Divagaciones en torno a la muerte o la prima donna del último destierro o la función post mortem de Carlos Larrañaga


Por grande que sea el barco, se lo traga el charco. ¿El charco de la defunción que es puerto de todo ser vivo? Lo escribió –en papel cuadrado como una esquela premonitoria- Ramón Gómez de la Serna: “Sin necesidad de mataros o de moriros, id con vuestra muerte. Es la compañía prescrita”.  La Parca atrapa a quemarropa sin desplumar a nadie ni tampoco devanarle los sesos a quien ignore el filo de su guadaña. Apresa, ¿calmosa o aparatosamente? ¿Haciendo filigranas de malignidad o enroscada en los melindres de la más inadvertida discreción? ¿Apoltronándose en su oficio sin beneficio? ¿Lanzándose –con nervios de acero y nunca a tontas ni a ciegas- al lugar de autos? ¡Averígualo, Vargas! ¡Toma ese rábano por las hojas! ¡Descifra la prueba del laberinto del inmoderado acecho de tan pícara y ¿consoladora? raptora. La muerte es como un teclado sin grafía. Como un abismo a oscuras sin pista de aterrizaje. Una falsía de la luz. A  menudo actúa sin previo aviso (como estandarizando –a traición y al ralentí- el jaque mate del callejón sin salida).

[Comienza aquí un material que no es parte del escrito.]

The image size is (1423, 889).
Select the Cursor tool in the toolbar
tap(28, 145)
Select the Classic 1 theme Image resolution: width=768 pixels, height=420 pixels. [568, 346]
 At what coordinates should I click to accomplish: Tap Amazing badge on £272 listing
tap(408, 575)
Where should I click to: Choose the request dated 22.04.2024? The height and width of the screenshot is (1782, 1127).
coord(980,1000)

La muerte es una manivela constante y sonante. Sorda y muda. Un apagavelas que alcanza los cirios de todos los entierros. En su cotidianidad, en su deserción de la callada por respuesta, de la respuesta por callada, nunca da treguas a los tres cuartos del pregonero. Ejerce pragmáticamente: jamás conoció la incertidumbre del duelo vis a vis. Yace en ninguna parte para sobrecargar la suerte del cualquier espejado y despejado hijo de la tierra. Ingrávida como la cargazón de los pensamientos extraviados por el desagüe de la indubitable gárgola del olvido. Para la muerte: el prójimo significa –ya de inmediato- el próximo. Aquello tan castellano de que bicho malo nunca muere sólo queda registrado en los anaqueles del refranero popular. Rememoremos a Sotades: La muerte… “puerto de todos los mortales”. Afonía imperceptible. Todo cuanto engurruña los pliegues de la nostalgia. Todo cuanto engolondrine el lagrimal de la nostalgia.

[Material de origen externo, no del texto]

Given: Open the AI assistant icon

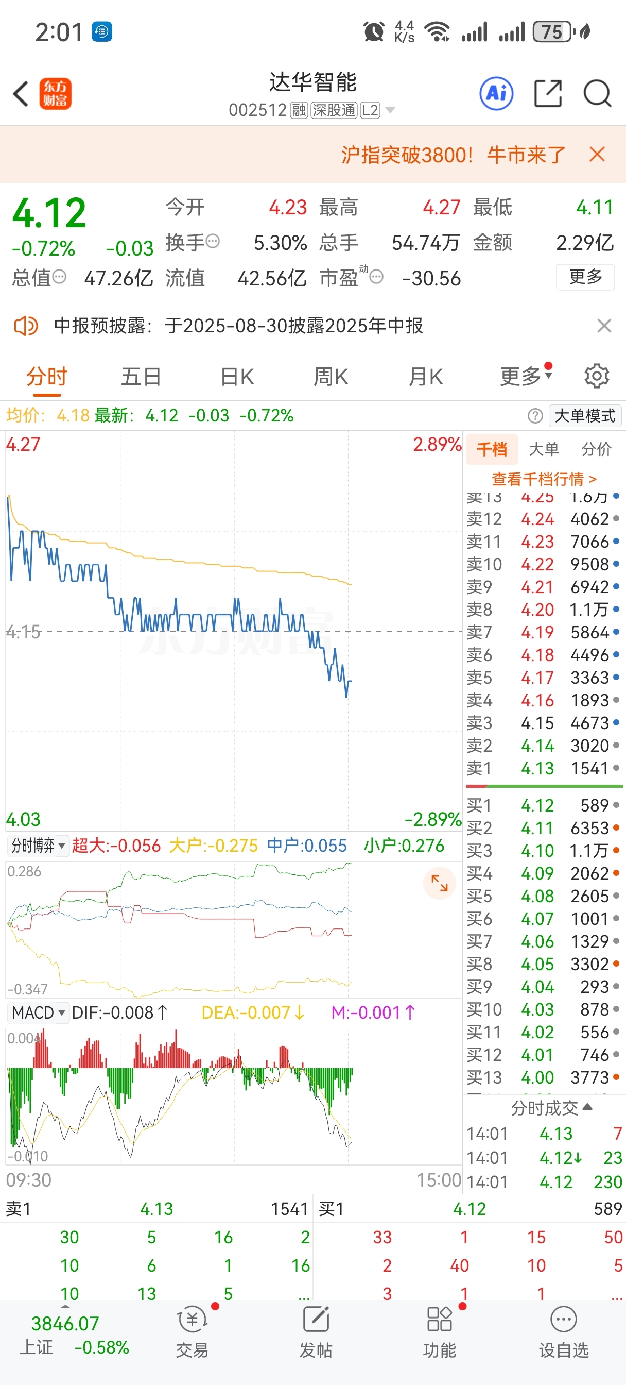Looking at the screenshot, I should point(496,94).
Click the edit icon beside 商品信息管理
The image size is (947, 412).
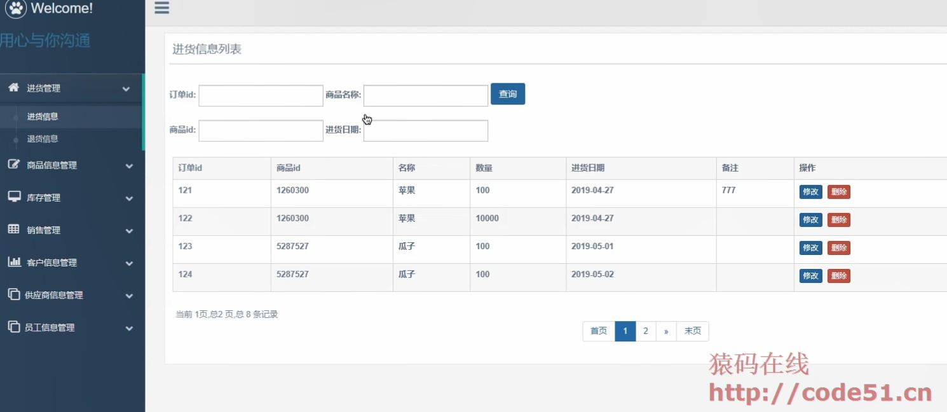point(13,165)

1.      Para la muerte, como así para el buen entendedor, pocas palabras bastan. A menudo incluso ejerce una mudez de plato frío –como la venganza del colmillo retorcido-. Juega al despiste, ¿al ahorcado?, siempre eligiendo las fichas negras, la apizarrada actuación del garrotazo y tentetieso. En su adivina adivinanza nunca desciframos a priori fecha alguna. La muerte es la prima donna del último destierro. Ahora la ha tomado con la estelar generación de actores españoles. Aquellos excelsos intérpretes que se atienen –o se atuvieron- a la madurez de su septuagenaria naturaleza. Animales escénicos. De raza y de casta. Juan Luis Galiardo, Sancho Gracia, Aurora Bautista, Lina Canalejas… Y Carlos Larrañaga. (…) Carlos Larrañaga ha vencido a la muerte porque lleva en sus tripas un centón de vida, un extensísimo currículo vital, una desorbitada acumulación de vivencias. Vida, vital, vivencias suman las antípodas de la extenuación, la contrapartida del finiquito existencial, el contratiempo que la muerte encuentra, de cuando en cuando, en la médula de algunos exquisitos cadáveres nunca difuntos. Una vida no vivida es una enfermedad de la que se puede morir: esta afirmación la he leído y releído en la aplacadora y aplanadora obra ‘El sendero de la mano izquierda’. Carlos Larrañaga, tal Pablo Neruda, confiesa que ha vivido. Y por largo y arracimando los dietarios inéditos del fuero interno. Un actor muy virtuoso y de veras inteligente y aun prodigioso en la camaleónica adaptación de registros de heterodoxa descripción incluso psicológica. Tanta vida dentro de un cuerpo difunto descoloca a la muerte. Casi la tumba en el fragor de este conjeturable encuentro post mortem.  Carlos Larrañaga, el caballero de la alegre figura, ha desechado cualquier pompa fúnebre. Acaso porque los boatos necrológicos sólo anuncian –ya para siempre- el término de la función. Y nuestro galán todavía a día de hoy intuye –quizá por deformación profesional- que el telón posiblemente se abra después del ‘requiescat in pace’. Que el más allá comience con títulos de crédito. Que la eternidad conste de tres actos.